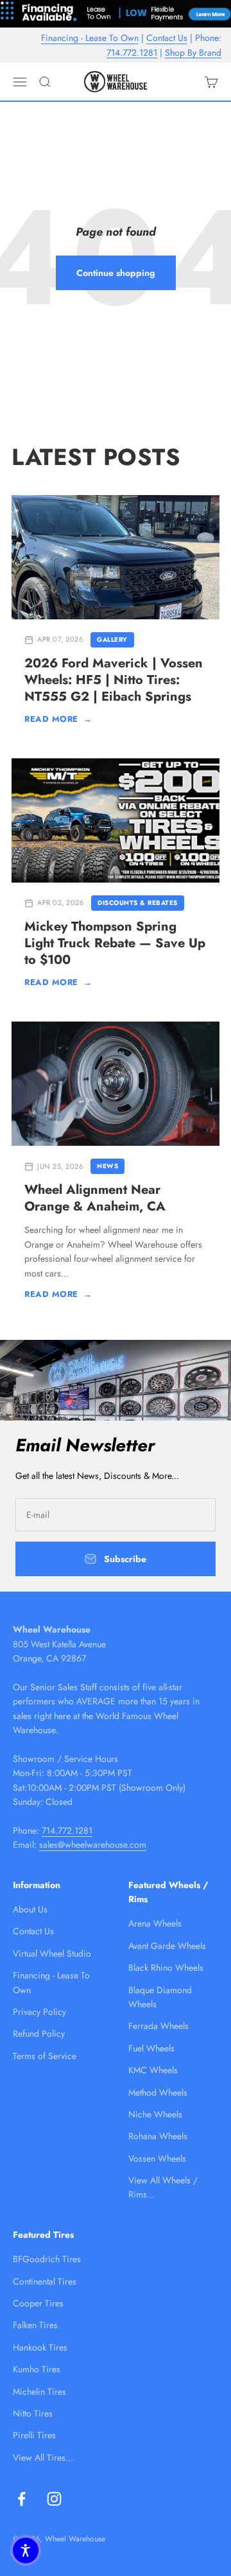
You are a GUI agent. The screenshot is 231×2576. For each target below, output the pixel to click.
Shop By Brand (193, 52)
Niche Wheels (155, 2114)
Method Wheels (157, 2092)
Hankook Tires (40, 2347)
....................
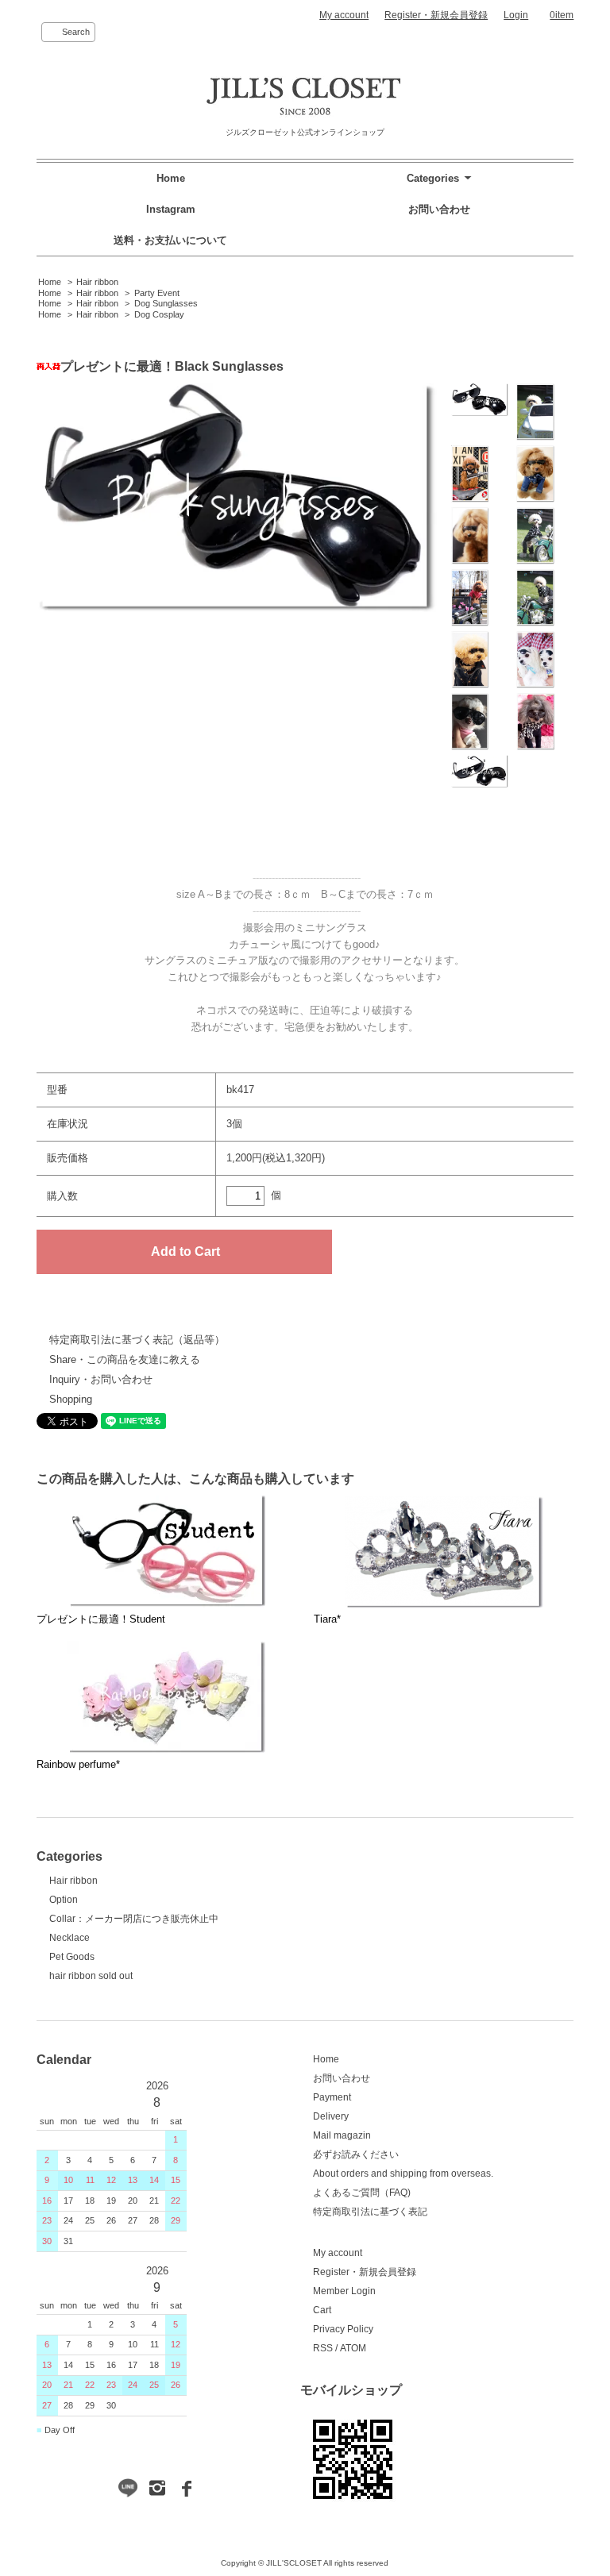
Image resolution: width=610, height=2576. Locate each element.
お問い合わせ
....................
— TASK OBJECTIVE —
Scan the material above for lines holding the string "each" and copy those lines.

— YOUR RESPONSE —
You are a GUI agent. The screenshot is 231×2576. For each target below, output the pixel to click.
Image resolution: width=610, height=2576. Locate each element.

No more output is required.